Okay, now for the letter itself. Format as follows:

  • Single spaced using default margins (1.25″ on sides; 1″ top & bottom).
  • One side only; be brief.
  • Use language that is professional and business-like. With perfect grammar.
  • Your letterhead MUST include ALL of your contact info.
  • Your letterhead can include your picture.
  • Do address your query by name to a specific agent or editor.

I choose to include my photo in my heading. Many of my contacts are made at conferences and I believe that the visual reminder of who I am is helpful. If you decide to do the same, have a professional photo taken. This is your work! (Are you owning that yet?)

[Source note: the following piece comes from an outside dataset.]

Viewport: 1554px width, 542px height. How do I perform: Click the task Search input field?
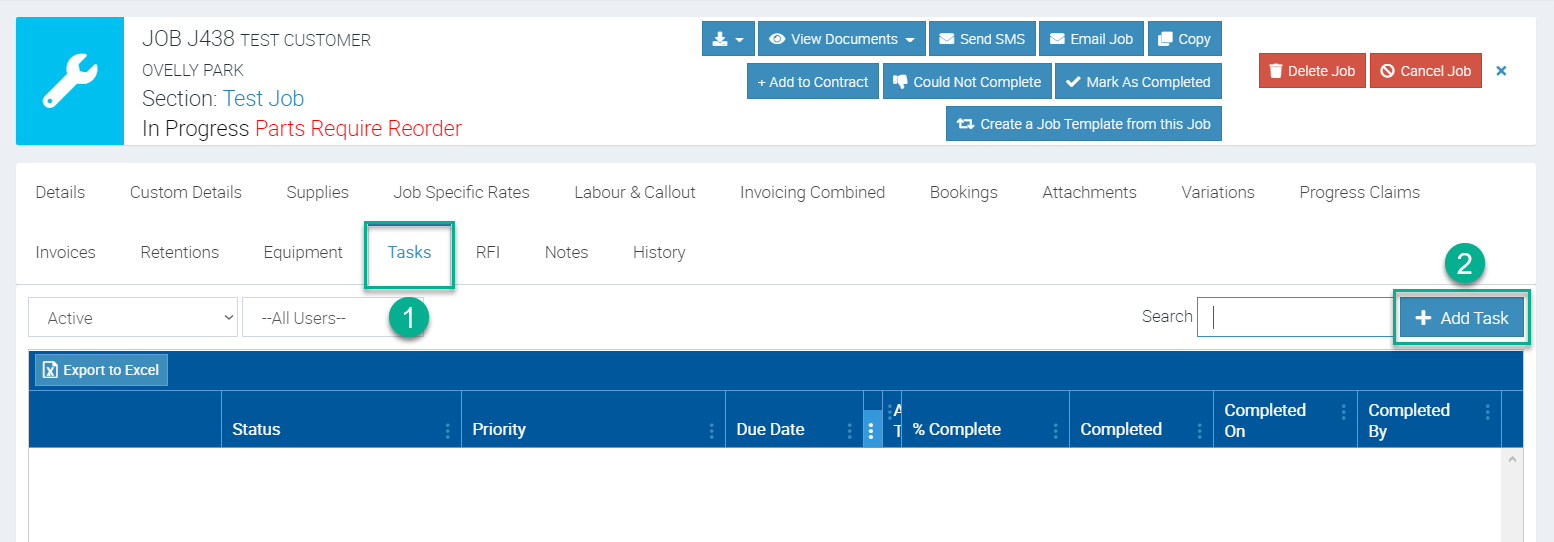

A query letter has three parts: a hook, a mini-synopsis, and your writer’s biography. That’s it. Don’t try to include more than that or no one will read it!

The Hook is two or three sentences that encapsulates the conflict of your book.

  • Your first sentence should tell the timeframe of your story and its location: “Ben had everything any man could want… if any man wanted to live in a FEMA trailer in the swamps outside Baton Rouge.”
  • It should set up your main character: “Grier MacInnes buried three fiancés in the plague and, at the ripe old age of twenty-six, was resigned to spinsterhood.”
  • It can use variations on the “when” formula: “After years of abuse at the hands of her alcoholic stepmother, Sally shot her at close range with an AK-47.”

The Mini-Synopsis is where you explain your entire novel in one succinct paragraph. Good luck with that. You can’t possibly delineate all the ins and outs of the plot, and forget sub-plots! So what is the bottom line?

I was at a conference when one speaker asked this question: what is the non-fiction subject of your fictional story? Ooh – that was good!

Blah Lablah is a story of redemption. Two people whose lives were destroyed by circumstance (defined), thrust together by accident (explained), find a second chance that neither one was looking for.” Done.

Your Writer’s Bio – another succinct paragraph – is harder to write because you’re just starting out. So what expertise do you bring to your writing? What (writer or subject-relevant) organizations are you part of? Have you ever received any sort of acknowledgement for anything you’ve written? Feel free to make yourself sound fascinating. If you don’t, nobody else will.

The Closing is quick: “Thank you for your time. I am querying several agents in search of a good fit and I look forward to hearing from you.”

Because you should query several agents at a time. Because some responses will be brutally quick, and some will be excruciatingly slow. Set your goal now to hit 100 rejections. Hopefully you won’t have to, but many currently best-selling authors have!

(Ego – closet – chocolate – blanket… Remember? That was serious advice.)

My Opinion About Choosing To Whom I Would Submit: I decided in 2009 not to submit to anyone who requested a paper submission. The world is going electronic. I needed an agent who operates under current (green) technology. You are free to do what you want. I’m just saying.